ASSIGNMENT |
All of the data is to be restated word for word.

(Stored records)
══════

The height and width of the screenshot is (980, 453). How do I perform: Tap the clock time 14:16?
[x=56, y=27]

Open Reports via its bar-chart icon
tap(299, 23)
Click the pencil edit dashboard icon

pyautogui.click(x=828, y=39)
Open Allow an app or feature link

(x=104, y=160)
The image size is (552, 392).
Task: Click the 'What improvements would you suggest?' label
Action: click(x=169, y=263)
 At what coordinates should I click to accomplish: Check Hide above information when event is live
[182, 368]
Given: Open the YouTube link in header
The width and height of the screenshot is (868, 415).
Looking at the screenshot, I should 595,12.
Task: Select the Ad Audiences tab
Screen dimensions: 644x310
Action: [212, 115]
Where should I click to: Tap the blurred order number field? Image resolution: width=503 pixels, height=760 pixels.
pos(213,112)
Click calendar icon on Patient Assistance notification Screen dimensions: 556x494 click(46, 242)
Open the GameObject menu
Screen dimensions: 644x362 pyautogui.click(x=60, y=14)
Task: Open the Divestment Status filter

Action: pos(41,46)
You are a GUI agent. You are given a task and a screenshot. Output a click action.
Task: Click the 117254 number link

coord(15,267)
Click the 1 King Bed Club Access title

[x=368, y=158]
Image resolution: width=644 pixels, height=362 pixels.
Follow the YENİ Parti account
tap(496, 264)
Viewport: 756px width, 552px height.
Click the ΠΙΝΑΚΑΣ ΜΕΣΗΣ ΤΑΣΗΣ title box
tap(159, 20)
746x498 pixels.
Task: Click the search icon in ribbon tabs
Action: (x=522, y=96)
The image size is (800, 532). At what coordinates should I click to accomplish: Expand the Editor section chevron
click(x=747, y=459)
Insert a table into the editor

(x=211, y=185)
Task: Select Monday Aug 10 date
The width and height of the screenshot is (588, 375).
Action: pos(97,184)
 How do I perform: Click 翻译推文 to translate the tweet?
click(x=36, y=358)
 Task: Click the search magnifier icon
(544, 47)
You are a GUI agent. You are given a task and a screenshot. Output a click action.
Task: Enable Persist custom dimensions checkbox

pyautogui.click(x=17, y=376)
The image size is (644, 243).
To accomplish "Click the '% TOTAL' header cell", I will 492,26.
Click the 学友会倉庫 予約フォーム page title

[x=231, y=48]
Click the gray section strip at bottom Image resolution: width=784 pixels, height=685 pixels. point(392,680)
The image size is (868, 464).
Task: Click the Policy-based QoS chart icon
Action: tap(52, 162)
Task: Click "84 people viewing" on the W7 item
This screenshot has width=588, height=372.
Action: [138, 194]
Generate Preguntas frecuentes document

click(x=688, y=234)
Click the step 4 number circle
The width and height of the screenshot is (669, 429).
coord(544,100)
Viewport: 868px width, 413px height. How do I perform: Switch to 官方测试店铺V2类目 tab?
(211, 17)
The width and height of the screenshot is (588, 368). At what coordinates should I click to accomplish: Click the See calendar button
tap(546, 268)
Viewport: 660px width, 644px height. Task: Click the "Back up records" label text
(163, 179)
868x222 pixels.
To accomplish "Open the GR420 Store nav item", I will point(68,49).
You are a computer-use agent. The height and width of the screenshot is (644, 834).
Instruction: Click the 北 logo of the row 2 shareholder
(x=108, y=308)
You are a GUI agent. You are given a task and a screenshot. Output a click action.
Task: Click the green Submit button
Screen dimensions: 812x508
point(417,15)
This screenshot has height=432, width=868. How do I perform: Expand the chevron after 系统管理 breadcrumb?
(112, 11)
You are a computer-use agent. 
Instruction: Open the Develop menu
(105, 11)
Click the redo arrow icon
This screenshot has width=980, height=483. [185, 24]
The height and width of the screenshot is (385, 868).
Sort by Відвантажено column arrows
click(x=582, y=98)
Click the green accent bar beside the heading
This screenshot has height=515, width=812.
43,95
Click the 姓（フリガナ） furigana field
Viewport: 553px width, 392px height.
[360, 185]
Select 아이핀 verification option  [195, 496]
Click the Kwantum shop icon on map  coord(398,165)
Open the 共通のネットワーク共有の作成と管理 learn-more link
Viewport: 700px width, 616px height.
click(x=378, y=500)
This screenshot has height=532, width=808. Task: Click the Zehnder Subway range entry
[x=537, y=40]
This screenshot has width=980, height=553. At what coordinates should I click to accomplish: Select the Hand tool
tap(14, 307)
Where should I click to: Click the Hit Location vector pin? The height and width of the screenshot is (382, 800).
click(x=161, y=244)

══════

TASK SOLUTION |
The height and width of the screenshot is (980, 453). How do I perform: Tap the clock time 14:16?
[x=56, y=27]

Open Reports via its bar-chart icon
tap(299, 23)
Click the pencil edit dashboard icon

pyautogui.click(x=828, y=39)
Open Allow an app or feature link

(x=104, y=160)
The image size is (552, 392).
Task: Click the 'What improvements would you suggest?' label
Action: click(x=169, y=263)
 At what coordinates should I click to accomplish: Check Hide above information when event is live
[182, 368]
Given: Open the YouTube link in header
The width and height of the screenshot is (868, 415).
Looking at the screenshot, I should 595,12.
Task: Select the Ad Audiences tab
Screen dimensions: 644x310
Action: [212, 115]
Where should I click to: Tap the blurred order number field? Image resolution: width=503 pixels, height=760 pixels.
pos(213,112)
Click calendar icon on Patient Assistance notification Screen dimensions: 556x494 click(46, 242)
Open the GameObject menu
Screen dimensions: 644x362 pyautogui.click(x=60, y=14)
Task: Open the Divestment Status filter

Action: pos(41,46)
You are a GUI agent. You are given a task and a screenshot. Output a click action.
Task: Click the 117254 number link

coord(15,267)
Click the 1 King Bed Club Access title

[x=368, y=158]
Image resolution: width=644 pixels, height=362 pixels.
Follow the YENİ Parti account
tap(496, 264)
Viewport: 756px width, 552px height.
Click the ΠΙΝΑΚΑΣ ΜΕΣΗΣ ΤΑΣΗΣ title box
tap(159, 20)
746x498 pixels.
Task: Click the search icon in ribbon tabs
Action: (x=522, y=96)
The image size is (800, 532). At what coordinates should I click to accomplish: Expand the Editor section chevron
click(x=747, y=459)
Insert a table into the editor

(x=211, y=185)
Task: Select Monday Aug 10 date
The width and height of the screenshot is (588, 375).
Action: pos(97,184)
 How do I perform: Click 翻译推文 to translate the tweet?
click(x=36, y=358)
 Task: Click the search magnifier icon
(544, 47)
You are a GUI agent. You are given a task and a screenshot. Output a click action.
Task: Enable Persist custom dimensions checkbox

pyautogui.click(x=17, y=376)
The image size is (644, 243).
To accomplish "Click the '% TOTAL' header cell", I will 492,26.
Click the 学友会倉庫 予約フォーム page title

[x=231, y=48]
Click the gray section strip at bottom Image resolution: width=784 pixels, height=685 pixels. point(392,680)
The image size is (868, 464).
Task: Click the Policy-based QoS chart icon
Action: tap(52, 162)
Task: Click "84 people viewing" on the W7 item
This screenshot has width=588, height=372.
Action: [138, 194]
Generate Preguntas frecuentes document

click(x=688, y=234)
Click the step 4 number circle
The width and height of the screenshot is (669, 429).
coord(544,100)
Viewport: 868px width, 413px height. How do I perform: Switch to 官方测试店铺V2类目 tab?
(211, 17)
The width and height of the screenshot is (588, 368). At what coordinates should I click to accomplish: Click the See calendar button
tap(546, 268)
Viewport: 660px width, 644px height. Task: Click the "Back up records" label text
(163, 179)
868x222 pixels.
To accomplish "Open the GR420 Store nav item", I will point(68,49).
You are a computer-use agent. The height and width of the screenshot is (644, 834).
Instruction: Click the 北 logo of the row 2 shareholder
(x=108, y=308)
You are a GUI agent. You are given a task and a screenshot. Output a click action.
Task: Click the green Submit button
Screen dimensions: 812x508
point(417,15)
This screenshot has height=432, width=868. How do I perform: Expand the chevron after 系统管理 breadcrumb?
(112, 11)
You are a computer-use agent. 
Instruction: Open the Develop menu
(105, 11)
Click the redo arrow icon
This screenshot has width=980, height=483. [185, 24]
The height and width of the screenshot is (385, 868).
Sort by Відвантажено column arrows
click(x=582, y=98)
Click the green accent bar beside the heading
This screenshot has height=515, width=812.
43,95
Click the 姓（フリガナ） furigana field
Viewport: 553px width, 392px height.
[360, 185]
Select 아이핀 verification option  [195, 496]
Click the Kwantum shop icon on map  coord(398,165)
Open the 共通のネットワーク共有の作成と管理 learn-more link
Viewport: 700px width, 616px height.
click(x=378, y=500)
This screenshot has height=532, width=808. Task: Click the Zehnder Subway range entry
[x=537, y=40]
This screenshot has width=980, height=553. At what coordinates should I click to accomplish: Select the Hand tool
tap(14, 307)
Where should I click to: Click the Hit Location vector pin? The height and width of the screenshot is (382, 800).
click(x=161, y=244)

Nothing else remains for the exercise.